Passage shown ▸
# Will oem G8 Wheels fit a GTO?



## midlifecrisis (Nov 14, 2008)

I'm a new GTO owner, and this is my first post. I bought G8 GT wheels because the seller claimed they'd fit a 2004-2006 GTO. I took them to NTB for installation on my 2006 GTO, and the tech said they couldn't be mounted. They are stamped 18x8J 48J (48mm offset) and are GM wheels. My GTO currently has 20x8.5 Dub Dirty Dogs on the front and 20x10's on the back from the previous owner, and I'm trying to replace them. Is it possible the setup for the Dub wheels is causing problems with the G8 wheels, or is the seller incorrect about being able to just bolt G8 wheels onto a GTO?


----------



## silversport (Mar 23, 2007)

I thought the same thing might work when the G8 first came out...I believe someone here mentioned that they will not...hopefully he will pipe up and let us know...


Bill


----------



## silversport (Mar 23, 2007)

http://www.gtoforum.com/f40/2008-g8-gt-19s-17401/

I think this was the post that stopped me from looking at G8 wheels further...

GTO Wheel Size Chart

5x120mm (5x4.72in.) Bolt Spacing, 48mm Offset (Stock 17x8's), 69.5mm Center Bore, 6" BS (borrowed from other post)

Bill


----------



## midlifecrisis (Nov 14, 2008)

I tried putting the wheels on myself and discovered that the center bore on the GTO is larger than the center bore on the G8 - 69.5 vs. 67. If I can't work something out with the seller, I might try to have a machine shop bore the wheels out to fit the GTO hub center. I think the lug bolt holes are bigger on the G8 wheels since its lug bolts are bigger - not sure if that's a problem.


----------

What to do ▸
1. In the forum thread about fitting G8 wheels on a GTO, translate this sentence into Spanish: "I'm a new GTO owner, and this is my first post."
2. Reproduce the part of the forum thread about fitting G8 wheels on a GTO that runs from "I thought the" up to and including "let us know...".

Entries shown ▸
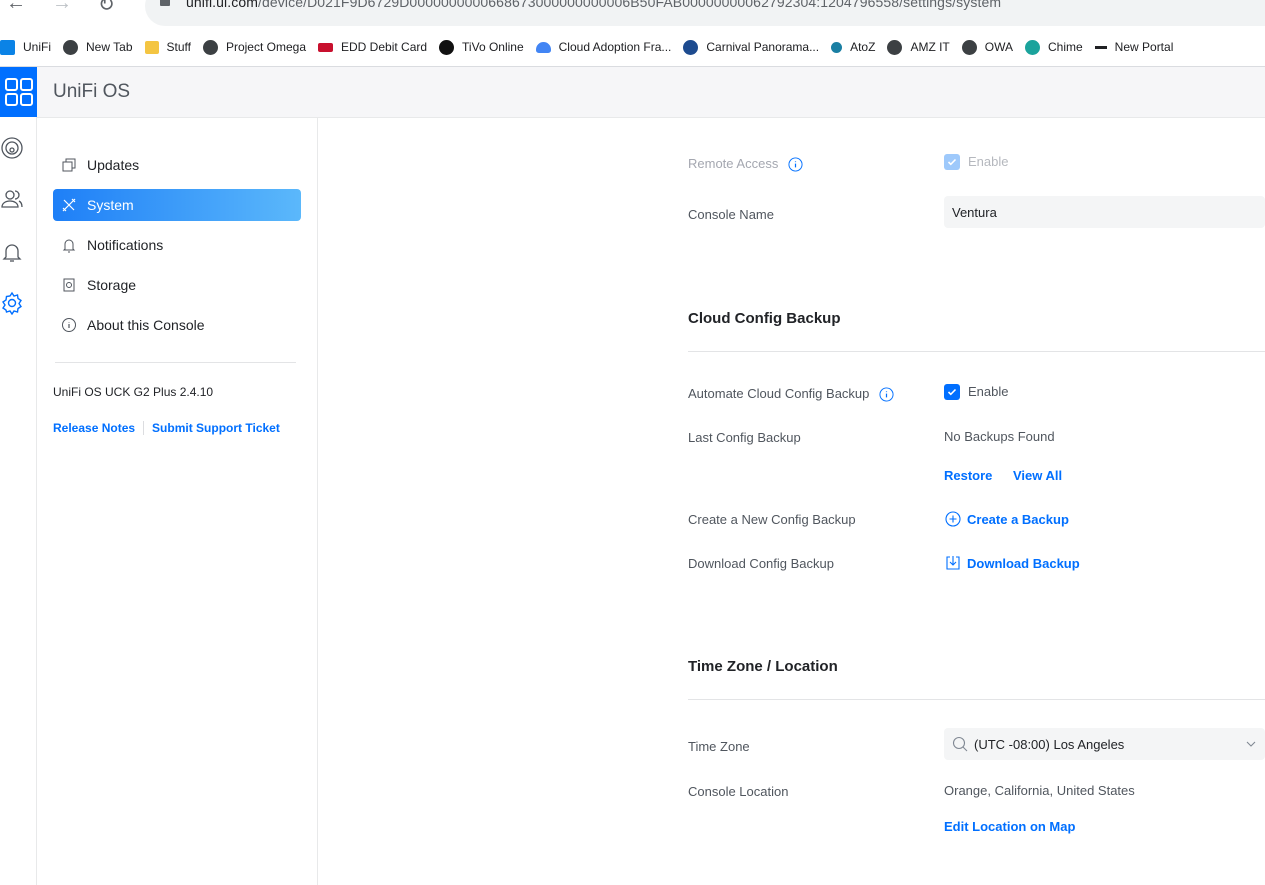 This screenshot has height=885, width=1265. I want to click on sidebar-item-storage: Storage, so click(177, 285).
---
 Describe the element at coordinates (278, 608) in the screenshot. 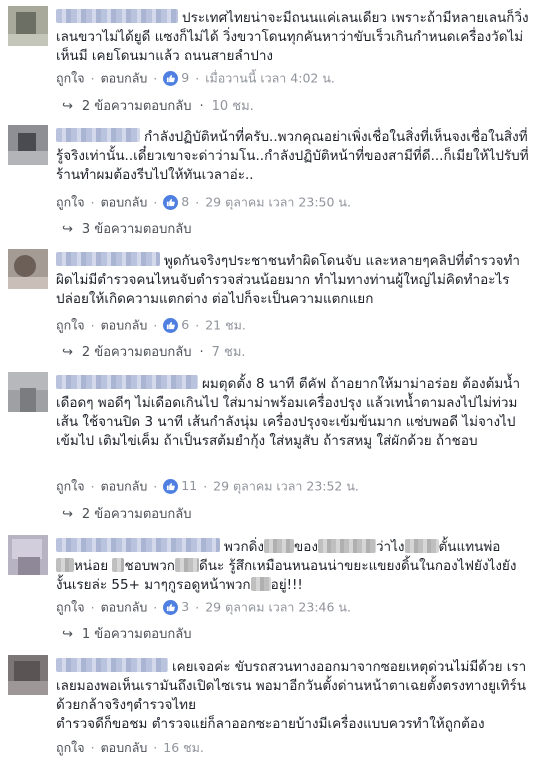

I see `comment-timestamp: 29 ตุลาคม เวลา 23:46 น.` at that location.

List of answers ▸
1. Soy nuevo propietario de un GTO y esta es mi primera publicación.

2.
I thought the same thing might work when the G8 first came out...I believe someone here mentioned that they will not...hopefully he will pipe up and let us know...